▶ [What is needed]: Transcribe the records in full, keeping every character as it is.

Saved data entries
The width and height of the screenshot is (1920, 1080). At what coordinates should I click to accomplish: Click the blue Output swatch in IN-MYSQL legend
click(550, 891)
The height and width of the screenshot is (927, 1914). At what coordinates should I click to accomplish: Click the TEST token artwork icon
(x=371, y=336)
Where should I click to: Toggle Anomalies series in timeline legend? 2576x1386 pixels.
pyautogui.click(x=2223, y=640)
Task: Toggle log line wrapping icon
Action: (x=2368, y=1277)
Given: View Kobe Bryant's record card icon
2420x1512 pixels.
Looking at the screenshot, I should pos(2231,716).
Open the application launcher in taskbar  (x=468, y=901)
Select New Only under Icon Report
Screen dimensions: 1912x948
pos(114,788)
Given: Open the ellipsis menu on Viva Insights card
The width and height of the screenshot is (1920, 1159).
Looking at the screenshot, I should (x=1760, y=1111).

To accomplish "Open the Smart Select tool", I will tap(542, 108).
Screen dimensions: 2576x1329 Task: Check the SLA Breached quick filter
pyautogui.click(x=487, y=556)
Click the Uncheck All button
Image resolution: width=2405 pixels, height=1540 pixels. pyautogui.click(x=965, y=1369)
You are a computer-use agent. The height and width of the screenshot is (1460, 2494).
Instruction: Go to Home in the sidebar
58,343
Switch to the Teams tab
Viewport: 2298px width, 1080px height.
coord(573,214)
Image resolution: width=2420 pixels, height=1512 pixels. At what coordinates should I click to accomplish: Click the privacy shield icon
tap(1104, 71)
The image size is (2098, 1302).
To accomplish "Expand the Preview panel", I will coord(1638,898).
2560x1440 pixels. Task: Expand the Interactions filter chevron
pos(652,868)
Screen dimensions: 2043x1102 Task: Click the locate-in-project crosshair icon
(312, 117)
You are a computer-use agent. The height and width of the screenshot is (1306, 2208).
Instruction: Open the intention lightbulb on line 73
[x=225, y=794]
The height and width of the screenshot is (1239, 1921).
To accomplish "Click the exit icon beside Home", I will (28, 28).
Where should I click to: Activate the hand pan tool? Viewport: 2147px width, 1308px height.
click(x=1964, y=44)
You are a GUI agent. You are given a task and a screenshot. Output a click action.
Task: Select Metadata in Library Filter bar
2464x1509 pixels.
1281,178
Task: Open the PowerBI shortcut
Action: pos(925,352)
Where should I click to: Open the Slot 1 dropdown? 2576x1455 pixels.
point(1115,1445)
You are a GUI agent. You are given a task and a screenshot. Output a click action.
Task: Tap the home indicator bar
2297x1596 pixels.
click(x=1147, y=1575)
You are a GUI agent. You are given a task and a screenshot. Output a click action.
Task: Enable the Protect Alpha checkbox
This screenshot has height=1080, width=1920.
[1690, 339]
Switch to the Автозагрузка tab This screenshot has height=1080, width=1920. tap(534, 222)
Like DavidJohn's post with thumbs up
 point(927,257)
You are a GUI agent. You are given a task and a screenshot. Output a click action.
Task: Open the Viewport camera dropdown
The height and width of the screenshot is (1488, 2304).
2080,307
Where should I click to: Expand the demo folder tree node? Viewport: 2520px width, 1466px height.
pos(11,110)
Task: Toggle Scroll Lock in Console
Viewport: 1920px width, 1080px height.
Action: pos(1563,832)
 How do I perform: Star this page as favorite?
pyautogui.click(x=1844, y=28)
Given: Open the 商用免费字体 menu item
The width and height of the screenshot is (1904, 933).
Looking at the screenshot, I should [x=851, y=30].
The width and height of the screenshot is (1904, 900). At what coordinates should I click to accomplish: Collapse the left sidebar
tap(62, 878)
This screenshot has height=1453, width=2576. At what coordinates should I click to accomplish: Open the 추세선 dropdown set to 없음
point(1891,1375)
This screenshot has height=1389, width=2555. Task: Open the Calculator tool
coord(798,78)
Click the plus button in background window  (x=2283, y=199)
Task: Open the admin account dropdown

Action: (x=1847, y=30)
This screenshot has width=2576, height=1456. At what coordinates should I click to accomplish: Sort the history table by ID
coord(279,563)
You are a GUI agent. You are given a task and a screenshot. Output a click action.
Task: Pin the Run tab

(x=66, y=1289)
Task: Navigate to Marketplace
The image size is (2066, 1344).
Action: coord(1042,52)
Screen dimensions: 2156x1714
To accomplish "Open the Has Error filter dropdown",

▶ [Solution to the problem]:
The width and height of the screenshot is (1920, 1080). At what coordinates should I click to accomplish: Click the blue Output swatch in IN-MYSQL legend
click(550, 891)
The height and width of the screenshot is (927, 1914). At what coordinates should I click to accomplish: Click the TEST token artwork icon
(x=371, y=336)
Where should I click to: Toggle Anomalies series in timeline legend? 2576x1386 pixels.
pyautogui.click(x=2223, y=640)
Task: Toggle log line wrapping icon
Action: (x=2368, y=1277)
Given: View Kobe Bryant's record card icon
2420x1512 pixels.
Looking at the screenshot, I should pos(2231,716).
Open the application launcher in taskbar  (x=468, y=901)
Select New Only under Icon Report
Screen dimensions: 1912x948
pos(114,788)
Given: Open the ellipsis menu on Viva Insights card
The width and height of the screenshot is (1920, 1159).
Looking at the screenshot, I should (x=1760, y=1111).

To accomplish "Open the Smart Select tool", I will tap(542, 108).
Screen dimensions: 2576x1329 Task: Check the SLA Breached quick filter
pyautogui.click(x=487, y=556)
Click the Uncheck All button
Image resolution: width=2405 pixels, height=1540 pixels. pyautogui.click(x=965, y=1369)
You are a computer-use agent. The height and width of the screenshot is (1460, 2494).
Instruction: Go to Home in the sidebar
58,343
Switch to the Teams tab
Viewport: 2298px width, 1080px height.
coord(573,214)
Image resolution: width=2420 pixels, height=1512 pixels. At what coordinates should I click to accomplish: Click the privacy shield icon
tap(1104, 71)
The image size is (2098, 1302).
To accomplish "Expand the Preview panel", I will coord(1638,898).
2560x1440 pixels. Task: Expand the Interactions filter chevron
pos(652,868)
Screen dimensions: 2043x1102 Task: Click the locate-in-project crosshair icon
(312, 117)
You are a computer-use agent. The height and width of the screenshot is (1306, 2208).
Instruction: Open the intention lightbulb on line 73
[x=225, y=794]
The height and width of the screenshot is (1239, 1921).
To accomplish "Click the exit icon beside Home", I will (28, 28).
Where should I click to: Activate the hand pan tool? Viewport: 2147px width, 1308px height.
click(x=1964, y=44)
You are a GUI agent. You are given a task and a screenshot. Output a click action.
Task: Select Metadata in Library Filter bar
2464x1509 pixels.
1281,178
Task: Open the PowerBI shortcut
Action: pos(925,352)
Where should I click to: Open the Slot 1 dropdown? 2576x1455 pixels.
point(1115,1445)
You are a GUI agent. You are given a task and a screenshot. Output a click action.
Task: Tap the home indicator bar
2297x1596 pixels.
click(x=1147, y=1575)
You are a GUI agent. You are given a task and a screenshot. Output a click action.
Task: Enable the Protect Alpha checkbox
This screenshot has height=1080, width=1920.
[1690, 339]
Switch to the Автозагрузка tab This screenshot has height=1080, width=1920. tap(534, 222)
Like DavidJohn's post with thumbs up
 point(927,257)
You are a GUI agent. You are given a task and a screenshot. Output a click action.
Task: Open the Viewport camera dropdown
The height and width of the screenshot is (1488, 2304).
2080,307
Where should I click to: Expand the demo folder tree node? Viewport: 2520px width, 1466px height.
pos(11,110)
Task: Toggle Scroll Lock in Console
Viewport: 1920px width, 1080px height.
Action: pos(1563,832)
 How do I perform: Star this page as favorite?
pyautogui.click(x=1844, y=28)
Given: Open the 商用免费字体 menu item
The width and height of the screenshot is (1904, 933).
Looking at the screenshot, I should [x=851, y=30].
The width and height of the screenshot is (1904, 900). At what coordinates should I click to accomplish: Collapse the left sidebar
tap(62, 878)
This screenshot has height=1453, width=2576. At what coordinates should I click to accomplish: Open the 추세선 dropdown set to 없음
point(1891,1375)
This screenshot has height=1389, width=2555. Task: Open the Calculator tool
coord(798,78)
Click the plus button in background window  (x=2283, y=199)
Task: Open the admin account dropdown

Action: (x=1847, y=30)
This screenshot has width=2576, height=1456. At what coordinates should I click to accomplish: Sort the history table by ID
coord(279,563)
You are a GUI agent. You are given a task and a screenshot. Output a click action.
Task: Pin the Run tab

(x=66, y=1289)
Task: Navigate to Marketplace
The image size is (2066, 1344).
Action: coord(1042,52)
Screen dimensions: 2156x1714
To accomplish "Open the Has Error filter dropdown",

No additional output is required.